-- Texto de estudio --
· · · · · · ·

Como siempre, la aceituna llega tarde, pero no por eso voy a dejar de felicitarte:

*¡FELIZ CUMPLEAÑOS MÁS UNOS DÍAS!*
*Y*
*¡FELIZ MIL CIENTO Y PICO POSTIVERSARIO!*​ 
Un besote,
Inés


----------



## chics

¡Felicidades con retraso! Mil y un octavo del siguiente, ya... vaya carrera.


----------



## Fernando

Muchas gracias por tus 1.125 mensajes y felicidades por tus 18 cumpleaños.


----------



## HUMBERT0

Tú que sí no corres, vuelas. ¡Felicidades!
Tus comentarios son siempre muy amenos y atinados.


----------



## María Madrid

Toño.... tarde, lo sé (pero he tenido un motivo lo suficientemente importante como para que me puedas excusar) Muchísimas felicidades por partida doble! Felicidades y gracias por toda tu ayuda. Saludos,


----------



## Víctor Pérez

Enhorabuena, *Toño*. Me alegro de coincidir contigo.


----------



## loladamore

¡Muchas felicidades por tus primeros mil, Toño! 
(Dices que quieres olvidarte del cumpleaños...)

¡Saludos semidesérticos desde la Bufa para la Laguna!

Un abrazo,
Lola​


----------



## Fernita

*Toño, recién te conozco y quiero felicitarte por tu cumpleaños y por tus más de 1000 aportes. Anoche estábamos con el tema de Tae-kwondo, ¿recuerdas?*

*¡Espero que nos veamos más seguido en el foro!*

*Te mando un cariñoso abrazo,*
*Fernita *​


----------



## Antpax

Felicidades campeón, aunque tarde. Me temo que las cosas bonitas ya te las han dicho así que seré escueto. 

Saludos.

Ant


----------

· · · · · · ·

-- Material de partida --
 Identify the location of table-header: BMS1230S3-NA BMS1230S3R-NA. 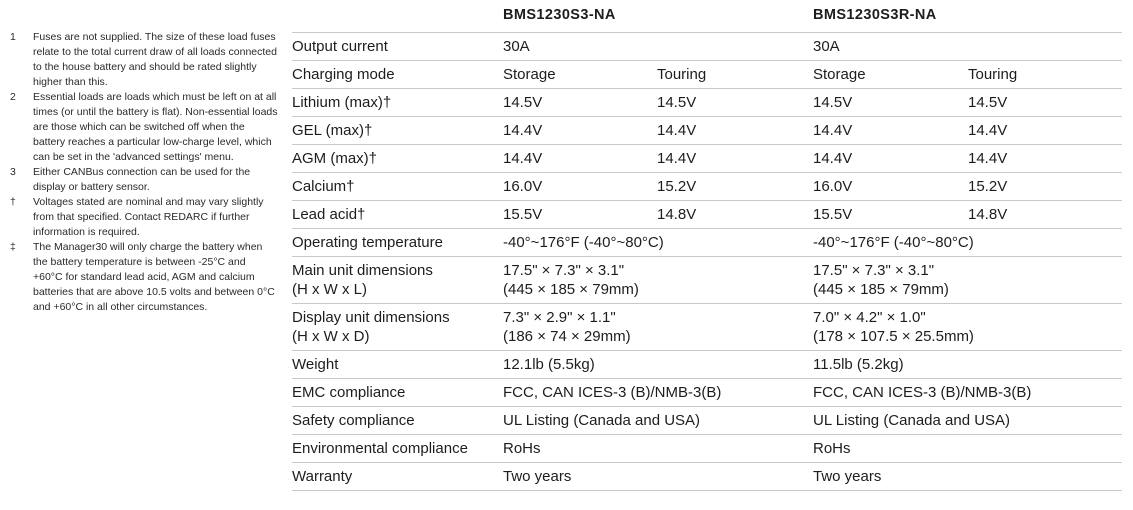
(707, 16).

· · · · · · ·

-- Actividades --
A. Cita del texto de estudio el fragmento que va de «Enhorabuena, *Toño*. Me» a «olvidarte del cumpleaños...)».
B. En el texto de estudio, ¿por cuántos mensajes da las gracias Fernando?
Los datos no se utilizan en ningún momento.

-- Respuestas del ejercicio --
A.
Enhorabuena, *Toño*. Me alegro de coincidir contigo.


----------



## loladamore

¡Muchas felicidades por tus primeros mil, Toño! 
(Dices que quieres olvidarte del cumpleaños...)

B. Por 1.125 mensajes.